MA'ya konuşan Ayşe Güler, babasını 7 Aralık’ta bulunduğu cezaevinde ziyaret etti. Ayşe Güler, babasının durumunun gün geçtikçe kötüye gittiğini belirterek, geç olmadan tahliye edilmesini istedi.
İhtiyaçlarını gideremiyor
Babasının bakıma muhtaç oluğunu ve cezaevinde kalacak durumda olmadığını söyleyen Ayşe Güler, “Babam 84 yaşında ve 36 yıl ceza aldı. Bu cezanın bitimine üç yıl kalmış. Babamın hastalıkları ilerlemiş ve tek başına kendine bakacak durumda değil. Yaşadığı sağlık sorunları dışında unutkanlık yaşıyor. Tek başına yürüyemiyor, kişisel ihtiyaçlarını gideremiyor. Görüşe bile tek başına çıkamıyor. Görüşe geldiği zaman arkadaşları kolundan tutup yardım ederek getiriyorlar. En son gittiğimde tek başına sandalyede bile duramıyordu” dedi.
Oğlunu başka cezaevine
Kardeşinin de daha önce babasıyla aynı cezaevinde oluğunu, ancak yetkililerin onları ayırdıklarını söyleyen Ayşe Güler, “Kardeşim ve babam cezaevindeler. Kardeşimle babam 1,5 yıl aynı cezaevinde kaldılar ama kısa bir süre sonra onları ayırdılar. Kardeşimin bu süreçte babamın yanında olması gerekiyordu. İçeride diğer arkadaşlar babamın ihtiyaçlarını karşılıyor ama kardeşim yanında olsaydı onun için daha iyi olacaktı. Babamın bir refakatçiye ve bakıma ihtiyacı var. Son süreçte telefon hakkını kullanırken bile arkadaşları yardımcı oluyor. Telefon hakkını kullanması gerektiğini bile onlar hatırlatıyor. Onların yardımı olmadan bizi arayamıyor” diye konuştu.
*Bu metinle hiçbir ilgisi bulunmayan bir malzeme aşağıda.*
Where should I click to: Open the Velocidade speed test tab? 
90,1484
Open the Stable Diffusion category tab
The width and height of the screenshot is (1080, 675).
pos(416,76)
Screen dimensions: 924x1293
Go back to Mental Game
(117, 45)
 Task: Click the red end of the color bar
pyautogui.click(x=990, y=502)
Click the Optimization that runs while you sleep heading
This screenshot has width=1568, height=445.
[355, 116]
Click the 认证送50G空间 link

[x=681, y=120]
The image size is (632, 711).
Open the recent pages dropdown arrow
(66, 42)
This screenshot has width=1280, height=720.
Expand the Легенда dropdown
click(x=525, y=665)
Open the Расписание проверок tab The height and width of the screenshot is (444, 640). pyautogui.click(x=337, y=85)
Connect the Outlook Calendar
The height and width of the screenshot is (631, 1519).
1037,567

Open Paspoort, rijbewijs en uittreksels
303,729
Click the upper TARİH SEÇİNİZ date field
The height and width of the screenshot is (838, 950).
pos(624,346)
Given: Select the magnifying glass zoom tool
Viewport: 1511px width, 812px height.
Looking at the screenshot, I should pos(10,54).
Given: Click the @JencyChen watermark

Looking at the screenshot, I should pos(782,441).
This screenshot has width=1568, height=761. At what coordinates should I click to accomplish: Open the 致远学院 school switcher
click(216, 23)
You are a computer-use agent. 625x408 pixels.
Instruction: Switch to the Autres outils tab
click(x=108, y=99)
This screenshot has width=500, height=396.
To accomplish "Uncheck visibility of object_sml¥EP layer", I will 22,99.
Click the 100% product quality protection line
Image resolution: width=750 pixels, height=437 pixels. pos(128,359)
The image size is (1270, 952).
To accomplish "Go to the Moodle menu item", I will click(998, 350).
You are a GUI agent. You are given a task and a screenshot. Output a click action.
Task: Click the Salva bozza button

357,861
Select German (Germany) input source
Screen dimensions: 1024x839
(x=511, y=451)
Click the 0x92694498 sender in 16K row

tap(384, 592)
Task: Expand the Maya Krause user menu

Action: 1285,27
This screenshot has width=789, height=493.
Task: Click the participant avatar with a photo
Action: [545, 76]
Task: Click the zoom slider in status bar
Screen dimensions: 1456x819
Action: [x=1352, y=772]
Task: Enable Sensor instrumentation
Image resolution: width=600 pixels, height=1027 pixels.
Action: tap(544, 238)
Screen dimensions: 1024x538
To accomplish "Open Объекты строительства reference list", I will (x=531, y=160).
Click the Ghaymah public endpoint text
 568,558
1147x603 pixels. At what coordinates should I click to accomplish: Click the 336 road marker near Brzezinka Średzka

Tedavi adına bir şey yapılmadı
Babasının tedavi için iki aydır İskenderun T Tipi Cezaevi'ne götürüldüğünü hatırlatan Ayşe Güler, şöyle devam etti: “Babam, Menemen R Tipi Cezaevi'ndeydi. Tedavi olması için götürülmüş ama tedavi adına hiçbir şey yapılmadı. Babam normalde tekerlekli sandalyedeydi, önceki cezaevine elektrikli (Akülü) tekerlekli sandalye talebimiz olmuştu. Onlar da kabul etmişti ama İskenderun’a götürüldüğünden beri kendisine tekerlekli sandalyesi verilmiyor. Babama tekerlekli sandalye verilmesi için avukatlar başvuruda bulundu. Savcılığın talebi kabul ettiğini, ancak cezaevi yönetimini beklediklerini söyledi. Babama yapılan bu haksızlığın hesabını kim ödeyecek? Babam gözlerimin önünde eriyor. Devletin kendi yasalarını yerine getirmesini istiyoruz. Kendi yükümlülüklerini yerine getirmiyor. Her şey askıda bu yüzden hangi kapıyı çalacağımızı da bilmiyoruz. Onların kapıları bizlere kapalıdır.” AMED
* * *
Kürtçe yasağı bitmiyor
ÖHD'nin İç Anadolu Bölgesi'nde bulunan cezaevlerine dair raporunda, Kürtçe yasağının, fiilli olarak devam ettiği belirtildi.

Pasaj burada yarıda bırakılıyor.